> **Material for this exercise**:
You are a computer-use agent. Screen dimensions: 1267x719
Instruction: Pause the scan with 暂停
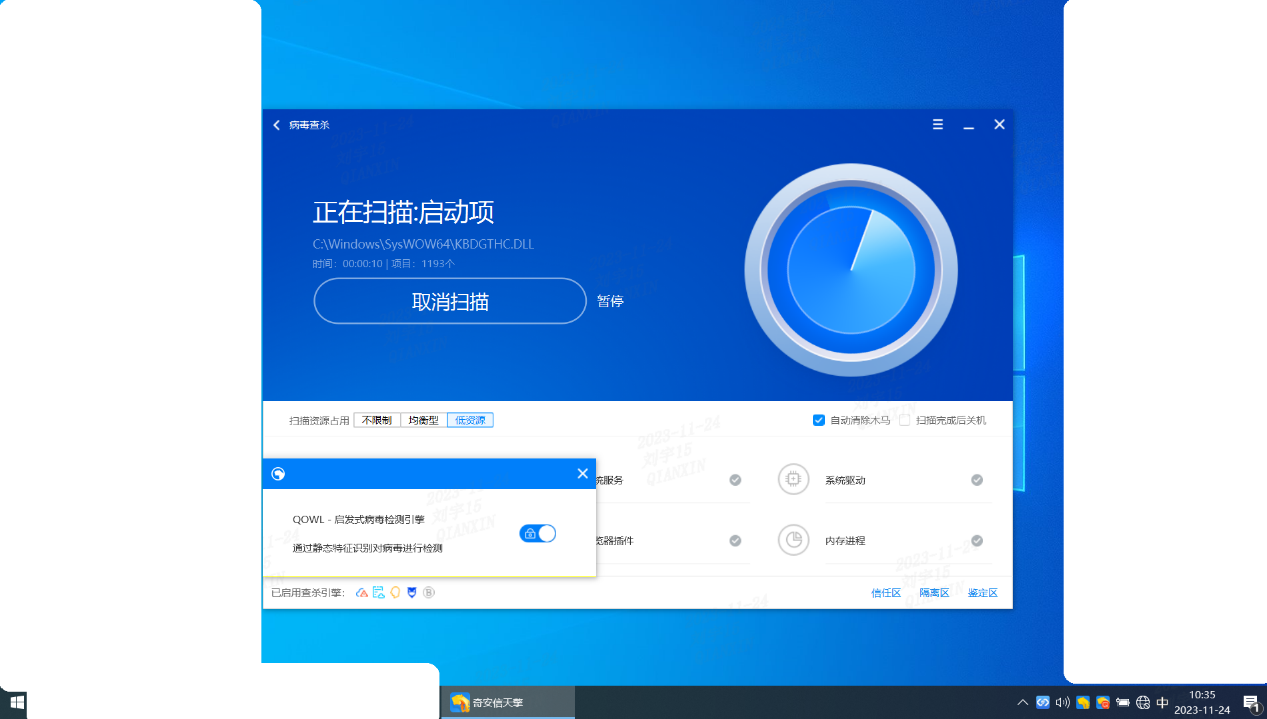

==

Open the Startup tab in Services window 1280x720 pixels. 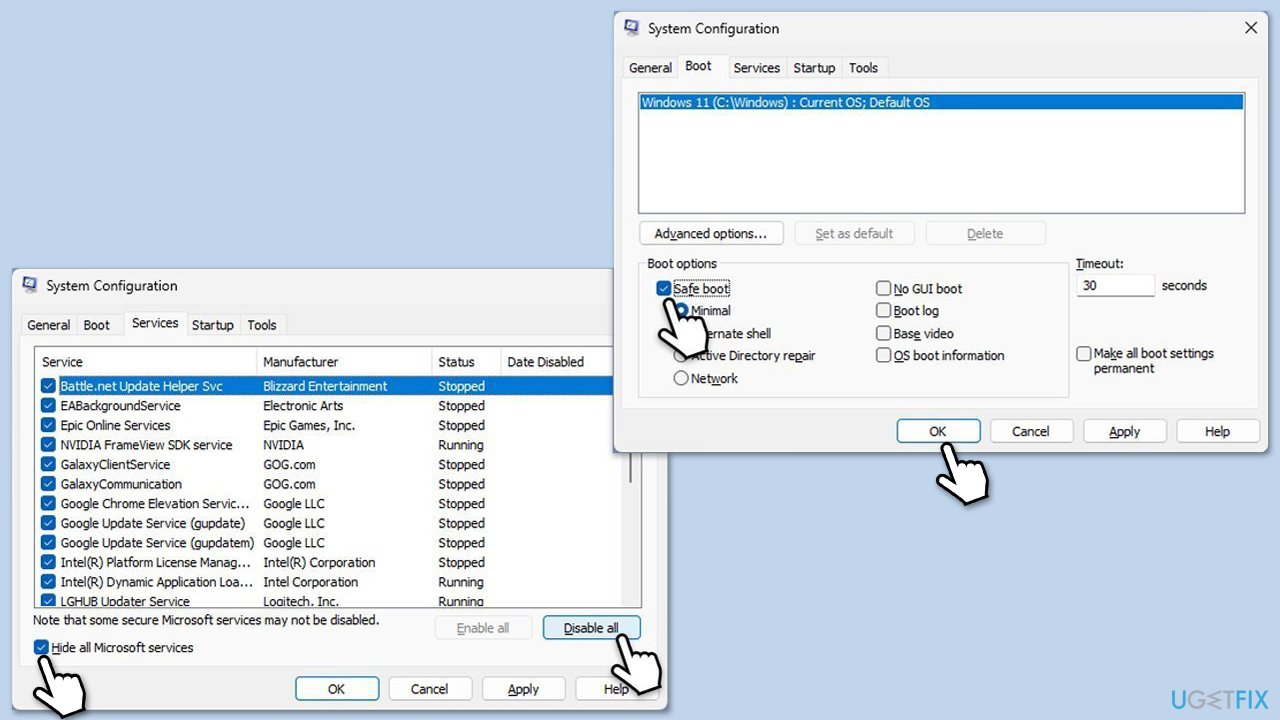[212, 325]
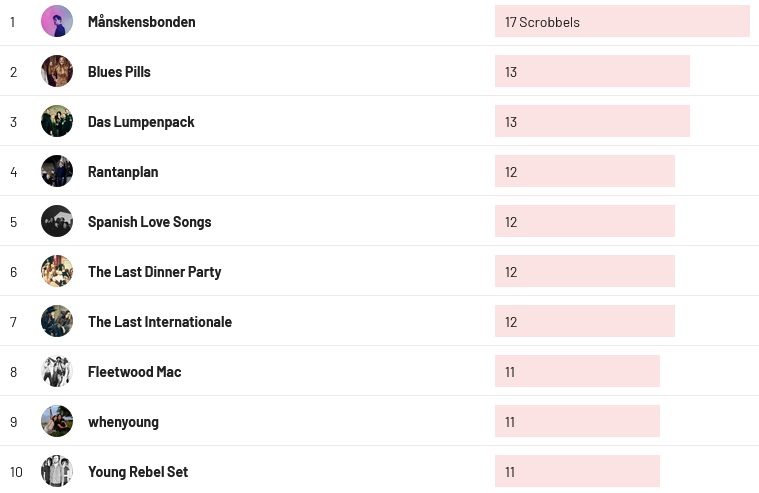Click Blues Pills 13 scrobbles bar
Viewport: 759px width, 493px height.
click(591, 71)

> **The problem**: The required answer is the exact run of lines above starting at the line with "You are a computer-use" and ending at the line with "Instruction: Pause the scan with 暂停", with both ends present.

> **Result for this exercise**:
You are a computer-use agent. Screen dimensions: 1267x719
Instruction: Pause the scan with 暂停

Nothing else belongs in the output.